Key Capabilities / Features

Discover
Wallarm automatically discovers and assesses your API attack surface, using detailed traffic analysis to create a complete inventory of API endpoints. The platform identifies parameters that potentially expose sensitive data and provides a risk score for every endpoint. Wallarm evaluates and catalogs API risk, with details necessary to identify and fortify API security. Wallarm monitors your entire API portfolio to detect new, changed, and rogue APIs, as well as drift from approved specs to improve control and minimize security coverage gaps. Wallarm actively tracks risky API endpoints, including those handling sensitive data like PII, to prioritize security activities and prevent costly breaches and compliance violations.

Protect
Wallarm delivers fully integrated, cloud-native next generation protection capabilities to secure your entire API and application estate in a single, unified solution. The platform delivers advanced protection against emerging threats, including the OWASP Top 10, OWASP API Top 10, malicious bots, layer 7 DDoS, account takeovers (ATOs), 0-day exploits and other threats. Automated, grammar-based rules minimize dependence on manual Regex and help eliminate false positives to boost operating efficiencies. Wallarm works with native integrations, webhooks, and APIs to leverage existing DevOps and security tools, for better security and faster time-to-value.

Respond
Wallarm provides detailed data with extensive search and filtering capabilities for rapid response to API and application attacks. Customers can respond automatically or manually with specific remediation actions such as blocking attacks, blocking or graylisting IP addresses, targeted rate limiting, and creating virtual patches. Customers can further tailor responses and notifications with condition-specific triggers.

Test
Wallarm provides testing capabilities to reduce API and application risk sooner. Active and passive vulnerability scans identify vulnerabilities for remediation, while Active Threat Verification can use production attack traffic to test non-production environments. Customers can test APIs for vulnerabilities using an OpenAPI specification or Wallarm’s discovery data.

How we are different

Wider breadth of capabilities. Wallarm provides inline and out-of-band protection for APIs and applications, including API discovery, API threat protection, and more in a single, integrated platform. This allows customers to lower acquisition and deployment costs and operating overhead, improve time-to-value, and execute a more effective, consolidated approach to API and application security. Inline protection is optimized for performance, providing real-time active threat protection with minimal impact on latency.

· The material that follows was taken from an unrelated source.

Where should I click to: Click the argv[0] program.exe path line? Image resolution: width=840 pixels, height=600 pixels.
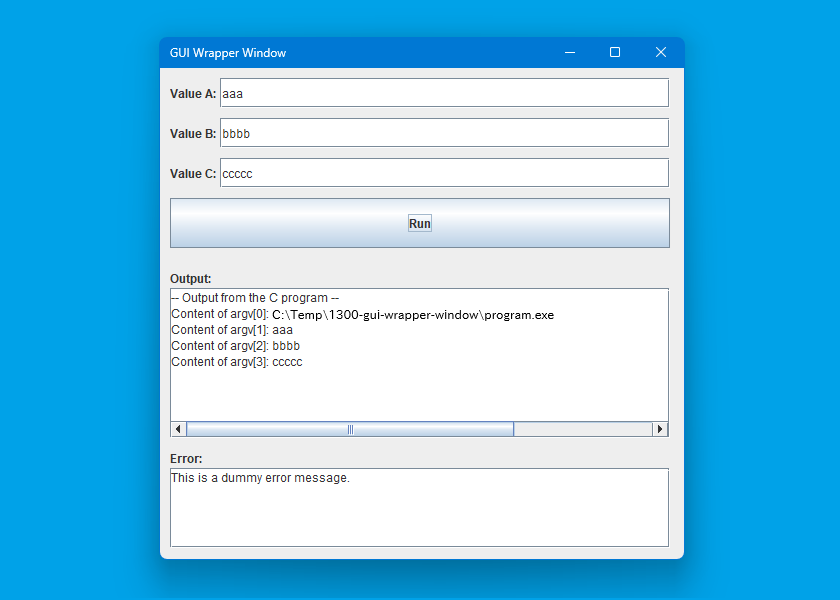pyautogui.click(x=362, y=314)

Comprehensive API protocol support: Wallarm supports legacy and modern API protocols, which is critical for most organizations, which have a mix of APIs and applications. Wallarm not only supports the APIs that they have deployed today, the platform is designed to adapt quickly to support new API protocols as they are deployed in the future.

Deployment flexibility: A great tool is useless if it doesn't work in your environment. Wallarm provides broad support for customer environments of all types, including deployments with cloud providers, on-premise, across different kinds of infrastructure, integrated with API gateways, and more. Wallarm delivers the comprehensive API and application protection that customers need, while adapting to the environment that they already have in place.